### Exercise inputs
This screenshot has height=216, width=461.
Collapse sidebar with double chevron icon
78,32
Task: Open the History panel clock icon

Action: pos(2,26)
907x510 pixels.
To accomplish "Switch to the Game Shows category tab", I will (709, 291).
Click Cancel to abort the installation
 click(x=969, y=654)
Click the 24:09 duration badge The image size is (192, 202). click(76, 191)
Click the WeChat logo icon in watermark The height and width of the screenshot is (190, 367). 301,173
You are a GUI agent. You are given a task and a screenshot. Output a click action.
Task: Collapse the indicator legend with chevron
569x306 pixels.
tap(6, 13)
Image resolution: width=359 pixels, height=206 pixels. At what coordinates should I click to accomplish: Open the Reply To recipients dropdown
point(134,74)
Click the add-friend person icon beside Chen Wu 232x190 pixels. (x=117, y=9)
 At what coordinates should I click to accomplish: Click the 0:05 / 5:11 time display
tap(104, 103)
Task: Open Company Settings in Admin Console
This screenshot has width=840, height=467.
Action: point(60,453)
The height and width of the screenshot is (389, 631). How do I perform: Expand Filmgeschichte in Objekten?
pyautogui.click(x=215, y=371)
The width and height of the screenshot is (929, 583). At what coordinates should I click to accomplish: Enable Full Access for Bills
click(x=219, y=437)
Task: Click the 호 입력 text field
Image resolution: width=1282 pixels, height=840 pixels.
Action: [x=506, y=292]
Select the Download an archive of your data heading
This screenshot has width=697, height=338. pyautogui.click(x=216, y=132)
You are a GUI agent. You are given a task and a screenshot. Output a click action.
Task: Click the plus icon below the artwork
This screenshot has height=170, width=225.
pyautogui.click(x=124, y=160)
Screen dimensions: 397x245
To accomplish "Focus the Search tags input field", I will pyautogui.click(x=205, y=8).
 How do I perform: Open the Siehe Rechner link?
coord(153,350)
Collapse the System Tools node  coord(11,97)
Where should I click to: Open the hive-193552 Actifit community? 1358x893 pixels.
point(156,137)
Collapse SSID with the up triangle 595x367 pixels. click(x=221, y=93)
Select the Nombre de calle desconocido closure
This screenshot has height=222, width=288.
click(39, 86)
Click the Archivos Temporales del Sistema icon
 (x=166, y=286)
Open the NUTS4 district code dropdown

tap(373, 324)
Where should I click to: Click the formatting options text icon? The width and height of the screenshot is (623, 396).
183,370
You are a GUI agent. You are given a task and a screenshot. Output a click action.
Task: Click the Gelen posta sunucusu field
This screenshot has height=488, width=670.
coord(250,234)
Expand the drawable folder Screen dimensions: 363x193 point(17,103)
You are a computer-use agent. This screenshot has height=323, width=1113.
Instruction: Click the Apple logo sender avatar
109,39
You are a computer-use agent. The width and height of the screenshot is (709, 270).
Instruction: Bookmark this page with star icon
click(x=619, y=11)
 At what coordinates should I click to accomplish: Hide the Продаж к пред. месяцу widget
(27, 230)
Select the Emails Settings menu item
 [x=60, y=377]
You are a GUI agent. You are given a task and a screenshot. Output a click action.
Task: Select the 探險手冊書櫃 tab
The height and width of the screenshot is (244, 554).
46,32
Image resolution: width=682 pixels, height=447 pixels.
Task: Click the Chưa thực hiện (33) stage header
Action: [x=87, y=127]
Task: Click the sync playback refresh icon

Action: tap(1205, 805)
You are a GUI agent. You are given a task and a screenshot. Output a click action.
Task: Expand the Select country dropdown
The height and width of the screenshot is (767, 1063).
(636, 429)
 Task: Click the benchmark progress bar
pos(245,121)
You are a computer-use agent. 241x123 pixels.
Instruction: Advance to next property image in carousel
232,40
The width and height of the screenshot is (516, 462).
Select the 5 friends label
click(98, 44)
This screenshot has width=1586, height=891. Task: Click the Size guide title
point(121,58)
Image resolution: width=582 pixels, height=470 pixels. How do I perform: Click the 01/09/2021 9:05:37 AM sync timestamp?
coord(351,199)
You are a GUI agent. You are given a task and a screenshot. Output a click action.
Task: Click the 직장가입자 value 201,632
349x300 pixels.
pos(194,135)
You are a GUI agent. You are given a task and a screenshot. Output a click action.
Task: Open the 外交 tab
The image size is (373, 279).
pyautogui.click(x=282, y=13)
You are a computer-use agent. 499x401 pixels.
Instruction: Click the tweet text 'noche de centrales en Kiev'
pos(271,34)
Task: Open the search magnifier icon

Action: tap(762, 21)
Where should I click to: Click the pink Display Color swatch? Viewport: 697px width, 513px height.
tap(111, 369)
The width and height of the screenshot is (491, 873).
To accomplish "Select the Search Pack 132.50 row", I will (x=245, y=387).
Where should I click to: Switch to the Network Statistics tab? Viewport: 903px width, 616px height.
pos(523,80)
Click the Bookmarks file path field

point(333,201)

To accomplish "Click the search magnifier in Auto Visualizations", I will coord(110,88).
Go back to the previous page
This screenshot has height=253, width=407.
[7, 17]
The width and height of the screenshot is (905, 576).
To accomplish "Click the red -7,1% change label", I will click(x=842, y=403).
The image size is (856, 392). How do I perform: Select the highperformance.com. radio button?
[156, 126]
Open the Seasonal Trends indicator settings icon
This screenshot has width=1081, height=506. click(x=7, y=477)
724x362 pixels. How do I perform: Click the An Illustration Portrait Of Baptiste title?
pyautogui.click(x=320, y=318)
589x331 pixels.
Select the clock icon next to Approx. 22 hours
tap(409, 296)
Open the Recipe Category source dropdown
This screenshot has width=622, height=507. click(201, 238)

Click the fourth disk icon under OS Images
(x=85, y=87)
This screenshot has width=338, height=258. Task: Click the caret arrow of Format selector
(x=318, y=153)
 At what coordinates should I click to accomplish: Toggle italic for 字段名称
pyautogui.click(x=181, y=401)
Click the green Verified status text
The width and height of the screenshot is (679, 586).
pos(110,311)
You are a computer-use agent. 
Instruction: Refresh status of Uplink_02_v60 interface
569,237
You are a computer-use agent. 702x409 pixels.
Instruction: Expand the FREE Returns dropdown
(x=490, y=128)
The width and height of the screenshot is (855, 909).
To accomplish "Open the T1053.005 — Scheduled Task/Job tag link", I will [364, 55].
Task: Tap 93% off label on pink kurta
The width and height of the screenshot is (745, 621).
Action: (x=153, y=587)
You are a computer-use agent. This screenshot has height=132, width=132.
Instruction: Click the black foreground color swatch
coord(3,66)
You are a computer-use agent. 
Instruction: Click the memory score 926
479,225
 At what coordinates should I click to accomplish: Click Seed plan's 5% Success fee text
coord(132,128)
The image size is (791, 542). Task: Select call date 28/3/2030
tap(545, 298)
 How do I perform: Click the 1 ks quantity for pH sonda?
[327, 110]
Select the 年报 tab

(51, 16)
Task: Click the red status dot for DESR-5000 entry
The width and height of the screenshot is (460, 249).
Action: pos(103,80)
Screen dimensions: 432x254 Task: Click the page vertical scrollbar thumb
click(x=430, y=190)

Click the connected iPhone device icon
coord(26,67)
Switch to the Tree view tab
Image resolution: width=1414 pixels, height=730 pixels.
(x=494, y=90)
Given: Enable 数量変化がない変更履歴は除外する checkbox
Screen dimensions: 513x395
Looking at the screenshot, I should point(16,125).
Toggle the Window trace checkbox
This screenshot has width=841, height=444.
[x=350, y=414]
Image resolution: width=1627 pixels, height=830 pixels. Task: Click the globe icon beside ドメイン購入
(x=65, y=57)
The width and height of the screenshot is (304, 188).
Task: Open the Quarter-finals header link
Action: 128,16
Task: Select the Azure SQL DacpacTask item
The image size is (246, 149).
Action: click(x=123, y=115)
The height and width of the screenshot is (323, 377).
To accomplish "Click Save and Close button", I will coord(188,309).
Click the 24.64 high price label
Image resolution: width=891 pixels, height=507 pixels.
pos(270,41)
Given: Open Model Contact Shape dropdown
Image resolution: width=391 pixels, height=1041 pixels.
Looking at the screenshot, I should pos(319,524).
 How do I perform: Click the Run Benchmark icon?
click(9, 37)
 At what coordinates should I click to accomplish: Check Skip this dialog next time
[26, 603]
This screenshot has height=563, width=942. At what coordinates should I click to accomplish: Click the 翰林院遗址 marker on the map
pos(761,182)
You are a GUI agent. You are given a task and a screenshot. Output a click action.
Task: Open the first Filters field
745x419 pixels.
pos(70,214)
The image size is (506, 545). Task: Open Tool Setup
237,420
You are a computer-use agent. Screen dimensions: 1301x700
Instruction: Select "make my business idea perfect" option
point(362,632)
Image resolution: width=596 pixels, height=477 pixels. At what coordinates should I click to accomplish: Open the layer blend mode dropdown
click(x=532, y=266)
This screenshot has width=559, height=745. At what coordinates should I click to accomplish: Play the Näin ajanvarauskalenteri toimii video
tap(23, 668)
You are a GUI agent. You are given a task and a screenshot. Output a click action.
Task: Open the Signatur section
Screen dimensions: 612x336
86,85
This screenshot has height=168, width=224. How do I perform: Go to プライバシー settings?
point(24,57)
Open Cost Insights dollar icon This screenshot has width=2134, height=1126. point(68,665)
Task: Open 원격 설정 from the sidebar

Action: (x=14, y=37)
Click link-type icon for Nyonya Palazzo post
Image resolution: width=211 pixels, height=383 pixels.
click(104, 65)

### Exercise requirements
Show all lines from the data that contain "computer".

### Completed task
You are a computer-use agent. This screenshot has height=323, width=1113.
You are a computer-use agent. The width and height of the screenshot is (709, 270).
You are a computer-use agent. 241x123 pixels.
You are a computer-use agent. 499x401 pixels.
You are a computer-use agent. 
You are a computer-use agent. 702x409 pixels.
You are a computer-use agent. This screenshot has height=132, width=132.
You are a computer-use agent. 
You are a computer-use agent. Screen dimensions: 1301x700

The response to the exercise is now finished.